• [Given problem] Put the rows below into a numbered list, one line per item, without any blank lines. Leave the pictures out of your answer.

• [Entries]
※
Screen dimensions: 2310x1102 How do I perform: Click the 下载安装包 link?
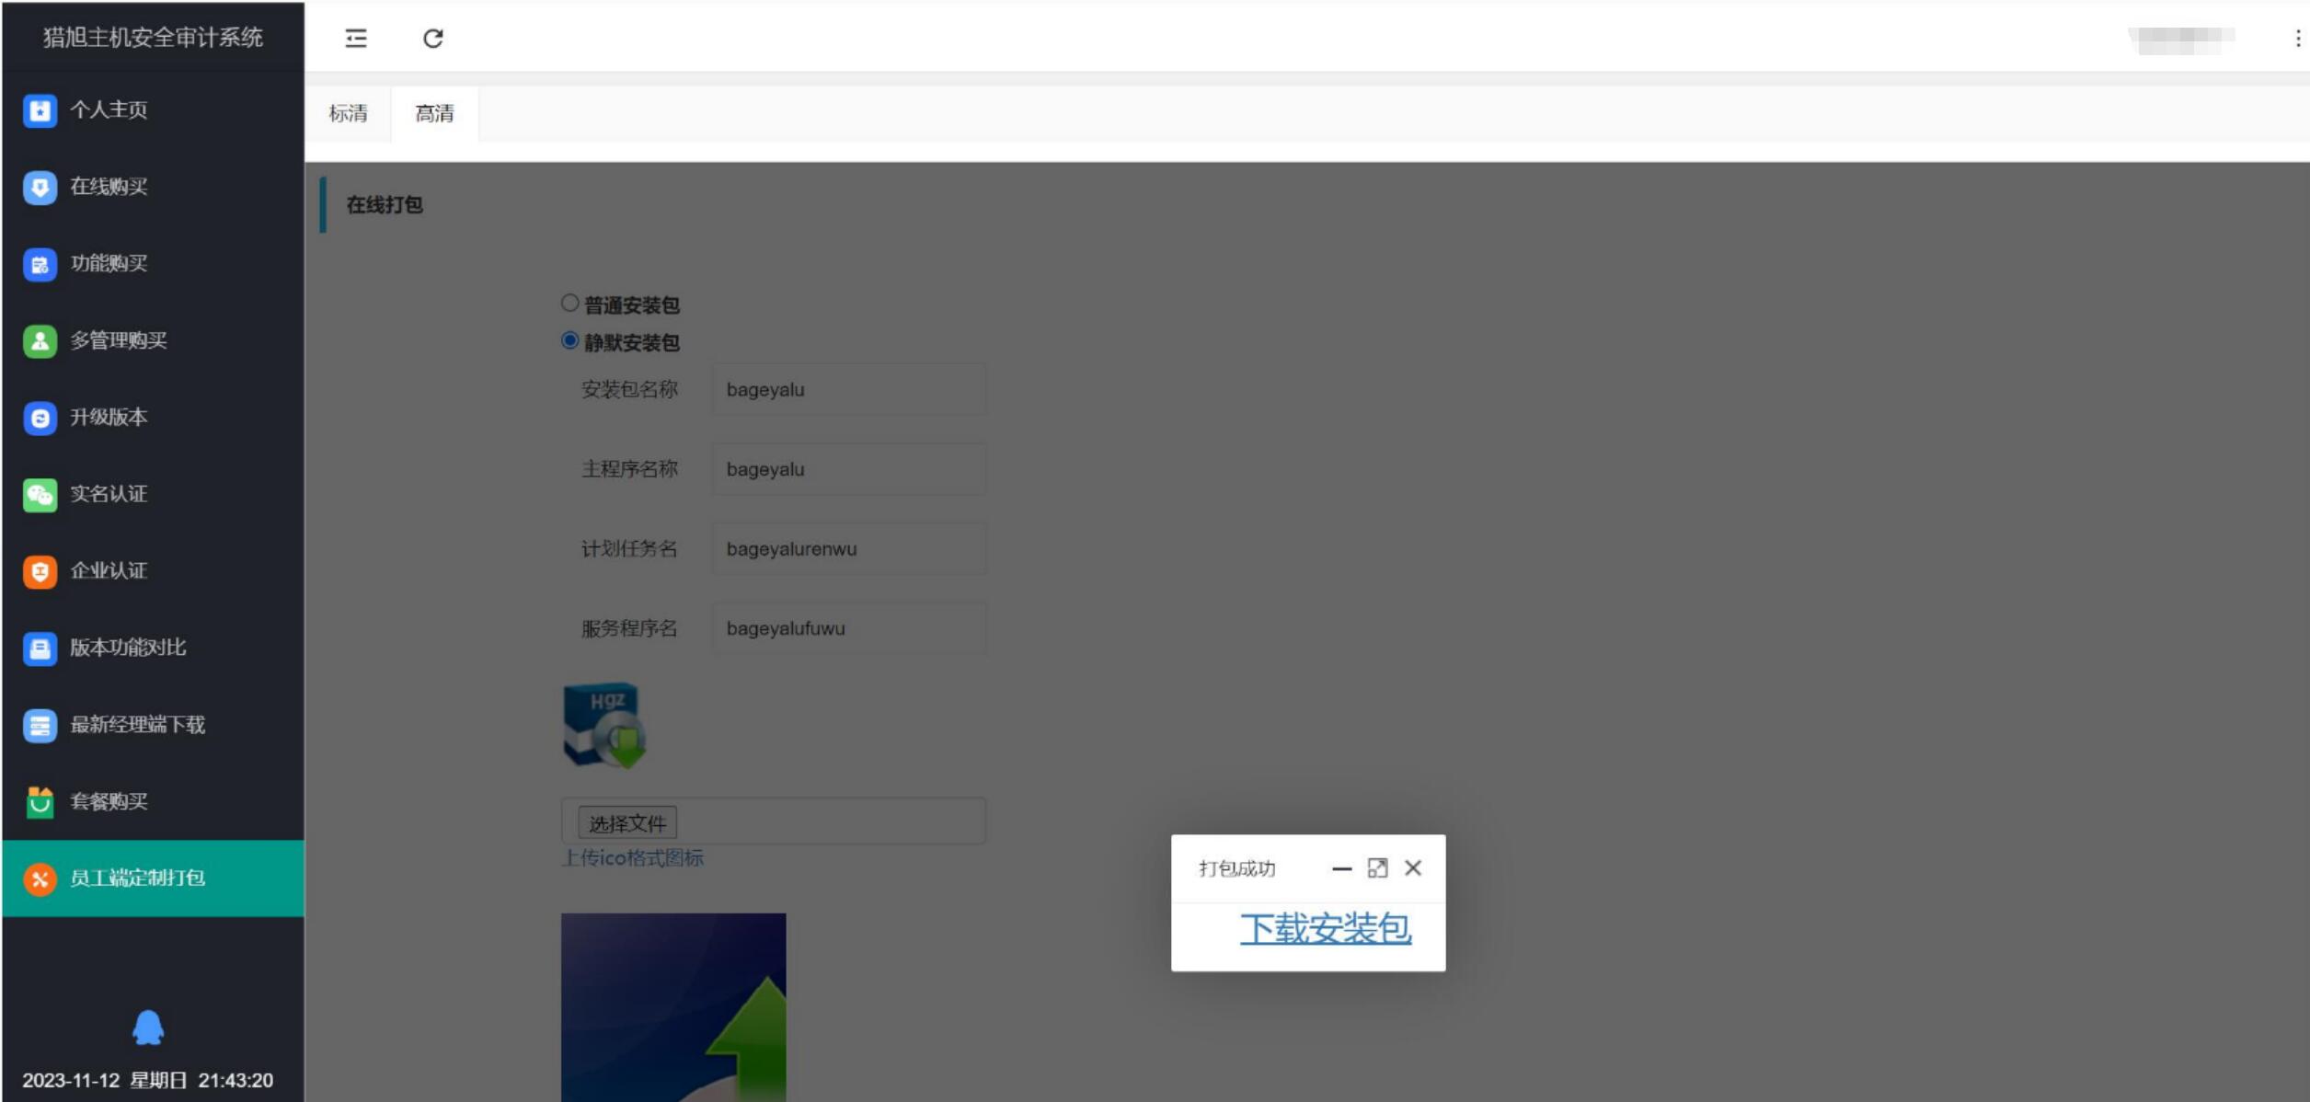coord(1325,928)
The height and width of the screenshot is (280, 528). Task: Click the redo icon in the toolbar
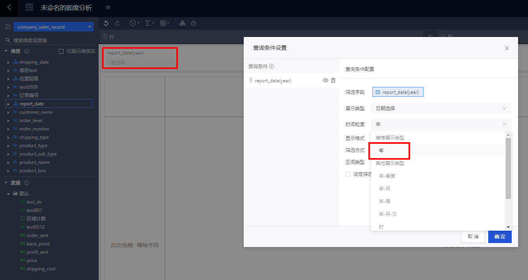tap(117, 23)
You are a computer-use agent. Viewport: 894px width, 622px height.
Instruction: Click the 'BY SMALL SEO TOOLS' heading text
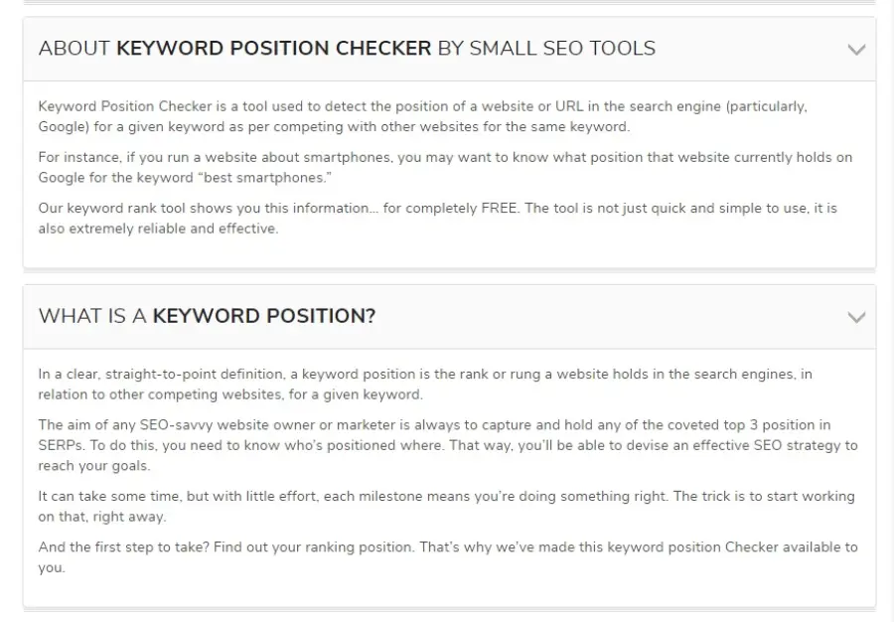point(546,48)
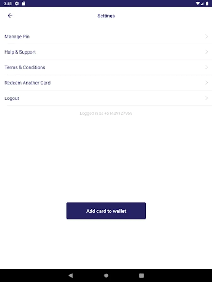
※
• [Exercise answer]
1. Screen dimensions: 2310x1102 How do I perform: Click the 下载安装包 link?
2. coord(1325,928)
3. The height and width of the screenshot is (280, 528). Task: Click the redo icon in the toolbar
4. tap(117, 23)
5. You are a computer-use agent. Viewport: 894px width, 622px height.
6. Instruction: Click the 'BY SMALL SEO TOOLS' heading text
7. point(546,48)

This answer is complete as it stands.